- Born: Sandra Des Vignes 10 December 1957 East Dry River, Trinidad
- Died: 28 January 2021 (aged 63)
- Genres: Calypso
- Years active: 1980s–2021

= Singing Sandra =

Trinidadian calypsonian (1957–2021)

Singing Sandra (Sandra Des Vignes-Millington) (December 10, 1957 – January 28, 2021) was a Trinidadian calypsonian known for her vocal performances. She won both the National Calypso Queen and Calypso Monarch competitions, most well known in the Soca music scene.

== Personal life ==
Sandra Des Vignes-Millington was born on December 10, 1957, in the East Dry River, Port of Spain, Trinidad. She was raised in Morvant, Trinidad and Tobago and grew up as an only child with her mother. She never met her father. At fifteen, Sandra was baptized into a Spiritual Baptist church faith and later began practicing Orisha.

From an early age, she sang and acted in small productions. Due to behavioral issues and poor attendance, Sandra did not complete her formal education and worked at various low-wage jobs in her twenties.

== Career ==
In 1984, Sandra was approached by calypsonian Dr. Zhivago to perform two of his songs. The following year, she joined the Mighty Sparrow's Youth Brigade tent during carnival.
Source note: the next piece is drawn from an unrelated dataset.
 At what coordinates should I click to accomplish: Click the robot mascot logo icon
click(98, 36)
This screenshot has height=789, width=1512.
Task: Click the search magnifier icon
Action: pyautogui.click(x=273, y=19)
There, in 1987, she earned the titles of National Calypso Queen and St Maarten Queen of the World with the song 'Sexy Employees,' more commonly known as 'Die With My Dignity.' The song reflected a moral stance against male chauvinism in the workplace.

She won the Carifesta Monarch and 'Calypso Queen of the World' titles in 1992, and performed at the 1992 Reggae Sunsplash festival.

Later, Sandra formed the United Sisters group with Lady B, Tigress, and Marvelous Marva. She continued to perform as a solo artist, and at the 1997 carnival she won the 'Best Nation Building Song' award along with a prize for the song 'One Destiny One Heart'.

In 1999, Sandra became the second woman to win the Calypso Monarch competition (after Calypso Rose in 1978) at Trinidad and Tobago's Carnival. Two of her songs, 'Song for Healing' and 'Voices from the Ghetto', addressed the struggles of marginalized communities. She secured third place in 2000 and fifth place in 2001.

In 2003, she won the title for the second time, becoming the first woman to achieve two Calypso Monarch victories. The two songs she performed for the competition ('For Whom the Bell Tolls' and 'Ancient Rhythm') contained strong political content. The latter song talks about the experiences of the African diaspora community in Trinidad and elsewhere, and finding freedom within music by embracing diaspora identity.

== Legacy ==

Through her music, which addressed social, racial, and feminist themes, in a notably male-dominated genre, Singing Sandra became a prominent female figure in the Calypso industry.